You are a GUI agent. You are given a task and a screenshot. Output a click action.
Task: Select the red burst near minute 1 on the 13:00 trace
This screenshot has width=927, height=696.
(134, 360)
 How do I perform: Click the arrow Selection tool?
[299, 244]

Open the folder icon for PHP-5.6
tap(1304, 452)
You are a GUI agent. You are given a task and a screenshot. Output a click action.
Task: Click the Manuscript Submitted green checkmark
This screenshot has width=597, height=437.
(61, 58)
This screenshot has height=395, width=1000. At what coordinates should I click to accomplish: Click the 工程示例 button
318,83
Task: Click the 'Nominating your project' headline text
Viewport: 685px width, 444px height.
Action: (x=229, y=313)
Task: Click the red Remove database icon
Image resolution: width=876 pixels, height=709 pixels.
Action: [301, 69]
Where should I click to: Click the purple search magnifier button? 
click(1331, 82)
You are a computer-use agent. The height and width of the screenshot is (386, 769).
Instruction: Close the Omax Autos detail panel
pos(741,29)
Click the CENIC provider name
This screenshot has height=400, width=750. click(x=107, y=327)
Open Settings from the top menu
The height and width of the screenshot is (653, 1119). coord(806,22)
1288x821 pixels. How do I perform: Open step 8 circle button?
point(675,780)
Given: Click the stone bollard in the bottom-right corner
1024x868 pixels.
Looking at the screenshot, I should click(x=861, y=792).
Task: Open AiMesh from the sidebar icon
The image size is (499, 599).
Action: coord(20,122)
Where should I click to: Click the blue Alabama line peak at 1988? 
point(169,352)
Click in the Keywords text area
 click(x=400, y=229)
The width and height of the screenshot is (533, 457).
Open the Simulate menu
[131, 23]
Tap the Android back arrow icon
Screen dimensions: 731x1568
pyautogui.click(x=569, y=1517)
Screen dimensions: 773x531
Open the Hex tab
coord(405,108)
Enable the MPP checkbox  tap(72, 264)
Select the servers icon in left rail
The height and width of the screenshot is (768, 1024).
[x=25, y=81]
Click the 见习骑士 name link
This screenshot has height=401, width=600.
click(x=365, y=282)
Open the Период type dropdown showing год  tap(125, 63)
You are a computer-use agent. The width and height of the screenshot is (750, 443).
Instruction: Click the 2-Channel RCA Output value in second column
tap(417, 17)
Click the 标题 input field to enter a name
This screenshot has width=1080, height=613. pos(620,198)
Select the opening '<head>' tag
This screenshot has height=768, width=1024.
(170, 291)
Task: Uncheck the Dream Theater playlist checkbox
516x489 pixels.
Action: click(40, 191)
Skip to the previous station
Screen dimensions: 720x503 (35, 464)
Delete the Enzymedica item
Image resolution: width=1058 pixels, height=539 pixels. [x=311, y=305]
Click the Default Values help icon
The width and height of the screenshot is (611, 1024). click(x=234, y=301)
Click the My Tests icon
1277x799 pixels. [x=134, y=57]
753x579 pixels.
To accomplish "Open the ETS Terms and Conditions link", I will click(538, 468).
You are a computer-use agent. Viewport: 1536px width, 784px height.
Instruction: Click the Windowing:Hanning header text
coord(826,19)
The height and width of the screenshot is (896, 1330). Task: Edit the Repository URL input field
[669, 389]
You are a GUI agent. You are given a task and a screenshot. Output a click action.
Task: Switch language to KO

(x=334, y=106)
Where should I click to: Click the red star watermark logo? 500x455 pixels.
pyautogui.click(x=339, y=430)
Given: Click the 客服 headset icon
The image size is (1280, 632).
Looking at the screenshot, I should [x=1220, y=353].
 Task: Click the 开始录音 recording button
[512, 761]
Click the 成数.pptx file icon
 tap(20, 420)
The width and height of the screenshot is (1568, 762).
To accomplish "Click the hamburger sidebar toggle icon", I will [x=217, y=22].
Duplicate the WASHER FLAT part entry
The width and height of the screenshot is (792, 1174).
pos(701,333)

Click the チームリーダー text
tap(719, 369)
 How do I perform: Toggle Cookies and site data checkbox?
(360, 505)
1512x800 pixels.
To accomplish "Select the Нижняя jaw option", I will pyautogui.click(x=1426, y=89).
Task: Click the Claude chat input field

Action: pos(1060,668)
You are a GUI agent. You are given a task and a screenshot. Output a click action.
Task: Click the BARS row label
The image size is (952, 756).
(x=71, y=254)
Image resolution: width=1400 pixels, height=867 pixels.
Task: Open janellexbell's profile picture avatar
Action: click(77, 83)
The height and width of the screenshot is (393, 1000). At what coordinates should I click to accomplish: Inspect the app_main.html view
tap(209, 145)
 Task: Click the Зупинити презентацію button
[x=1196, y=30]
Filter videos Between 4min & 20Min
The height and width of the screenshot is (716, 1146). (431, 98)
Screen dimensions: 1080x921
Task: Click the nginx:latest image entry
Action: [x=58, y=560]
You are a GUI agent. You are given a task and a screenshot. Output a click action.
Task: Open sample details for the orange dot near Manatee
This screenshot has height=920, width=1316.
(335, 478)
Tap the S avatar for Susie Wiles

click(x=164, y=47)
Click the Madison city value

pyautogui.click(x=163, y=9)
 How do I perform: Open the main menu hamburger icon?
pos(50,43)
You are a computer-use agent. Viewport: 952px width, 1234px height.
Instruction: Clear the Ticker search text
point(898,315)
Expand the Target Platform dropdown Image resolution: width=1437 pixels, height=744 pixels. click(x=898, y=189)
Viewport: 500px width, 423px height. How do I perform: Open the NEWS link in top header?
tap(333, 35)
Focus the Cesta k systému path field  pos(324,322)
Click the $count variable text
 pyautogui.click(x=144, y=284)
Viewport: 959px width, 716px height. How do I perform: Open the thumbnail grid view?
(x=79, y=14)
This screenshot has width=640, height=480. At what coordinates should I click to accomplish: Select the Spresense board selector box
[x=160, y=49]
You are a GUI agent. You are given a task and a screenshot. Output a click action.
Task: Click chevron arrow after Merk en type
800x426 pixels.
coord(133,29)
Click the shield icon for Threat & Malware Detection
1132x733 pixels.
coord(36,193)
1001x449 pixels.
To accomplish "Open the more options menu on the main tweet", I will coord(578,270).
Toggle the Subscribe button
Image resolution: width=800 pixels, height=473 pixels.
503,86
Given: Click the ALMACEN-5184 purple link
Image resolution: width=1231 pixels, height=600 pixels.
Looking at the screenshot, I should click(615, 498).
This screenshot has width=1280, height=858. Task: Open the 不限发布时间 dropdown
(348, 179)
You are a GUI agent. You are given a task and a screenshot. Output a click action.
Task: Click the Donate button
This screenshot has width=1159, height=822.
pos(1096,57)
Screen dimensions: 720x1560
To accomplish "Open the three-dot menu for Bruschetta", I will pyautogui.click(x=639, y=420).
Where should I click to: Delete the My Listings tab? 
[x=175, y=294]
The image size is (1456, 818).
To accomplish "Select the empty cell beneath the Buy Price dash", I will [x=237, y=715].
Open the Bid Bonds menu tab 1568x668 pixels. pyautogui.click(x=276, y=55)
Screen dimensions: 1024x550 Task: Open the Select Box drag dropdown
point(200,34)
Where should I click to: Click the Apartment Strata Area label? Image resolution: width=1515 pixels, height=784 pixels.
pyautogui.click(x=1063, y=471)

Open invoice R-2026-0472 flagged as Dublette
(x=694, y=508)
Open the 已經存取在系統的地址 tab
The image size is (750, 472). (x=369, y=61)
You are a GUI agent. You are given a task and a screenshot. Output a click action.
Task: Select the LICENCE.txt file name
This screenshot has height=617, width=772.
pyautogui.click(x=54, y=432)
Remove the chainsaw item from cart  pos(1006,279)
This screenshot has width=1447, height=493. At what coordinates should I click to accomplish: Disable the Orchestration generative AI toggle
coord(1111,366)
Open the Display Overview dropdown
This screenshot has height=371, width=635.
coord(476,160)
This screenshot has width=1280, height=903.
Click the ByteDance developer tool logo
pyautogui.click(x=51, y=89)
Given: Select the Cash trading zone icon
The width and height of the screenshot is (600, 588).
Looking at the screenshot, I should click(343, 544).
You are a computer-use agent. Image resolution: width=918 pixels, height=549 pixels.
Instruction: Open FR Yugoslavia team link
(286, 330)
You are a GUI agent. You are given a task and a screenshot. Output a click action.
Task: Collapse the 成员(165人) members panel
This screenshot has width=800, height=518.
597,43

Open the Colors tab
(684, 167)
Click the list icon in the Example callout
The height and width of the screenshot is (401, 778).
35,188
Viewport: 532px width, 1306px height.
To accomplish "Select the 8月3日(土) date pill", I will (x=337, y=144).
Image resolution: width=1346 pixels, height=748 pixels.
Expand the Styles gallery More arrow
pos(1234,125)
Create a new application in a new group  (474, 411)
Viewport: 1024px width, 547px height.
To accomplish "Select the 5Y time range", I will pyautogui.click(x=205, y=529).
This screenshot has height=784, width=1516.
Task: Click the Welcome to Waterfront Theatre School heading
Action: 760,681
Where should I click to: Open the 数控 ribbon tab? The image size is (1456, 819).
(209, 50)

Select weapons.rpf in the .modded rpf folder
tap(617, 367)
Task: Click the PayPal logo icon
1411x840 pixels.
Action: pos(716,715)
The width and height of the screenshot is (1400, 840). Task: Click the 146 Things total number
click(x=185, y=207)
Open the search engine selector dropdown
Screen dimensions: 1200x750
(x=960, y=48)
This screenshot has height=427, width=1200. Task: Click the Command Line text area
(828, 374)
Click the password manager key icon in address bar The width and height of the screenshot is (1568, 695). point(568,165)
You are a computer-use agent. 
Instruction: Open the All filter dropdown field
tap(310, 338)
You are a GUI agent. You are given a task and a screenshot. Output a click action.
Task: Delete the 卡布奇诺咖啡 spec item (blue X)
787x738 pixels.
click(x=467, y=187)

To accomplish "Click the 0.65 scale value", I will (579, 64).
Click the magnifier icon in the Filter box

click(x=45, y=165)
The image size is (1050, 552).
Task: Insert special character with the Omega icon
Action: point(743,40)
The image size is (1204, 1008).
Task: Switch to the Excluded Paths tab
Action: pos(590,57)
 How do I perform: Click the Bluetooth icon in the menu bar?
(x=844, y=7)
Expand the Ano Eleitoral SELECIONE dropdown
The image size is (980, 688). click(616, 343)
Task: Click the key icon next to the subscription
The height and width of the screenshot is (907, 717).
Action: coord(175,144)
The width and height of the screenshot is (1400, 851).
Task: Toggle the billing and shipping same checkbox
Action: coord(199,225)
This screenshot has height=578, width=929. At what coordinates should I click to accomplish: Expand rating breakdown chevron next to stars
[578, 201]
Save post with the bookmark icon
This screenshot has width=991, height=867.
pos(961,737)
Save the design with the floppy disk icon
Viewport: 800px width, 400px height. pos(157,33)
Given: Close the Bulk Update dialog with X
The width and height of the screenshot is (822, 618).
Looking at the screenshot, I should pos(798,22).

▶ _How to complete this task_: Using the records above, copy all lines that include the word "computer".

▶ _Your response_:
You are a computer-use agent. The height and width of the screenshot is (386, 769).
You are a computer-use agent. The width and height of the screenshot is (750, 443).
You are a computer-use agent. Viewport: 1536px width, 784px height.
You are a computer-use agent. Viewport: 952px width, 1234px height.
You are a computer-use agent. Image resolution: width=918 pixels, height=549 pixels.
You are a computer-use agent. 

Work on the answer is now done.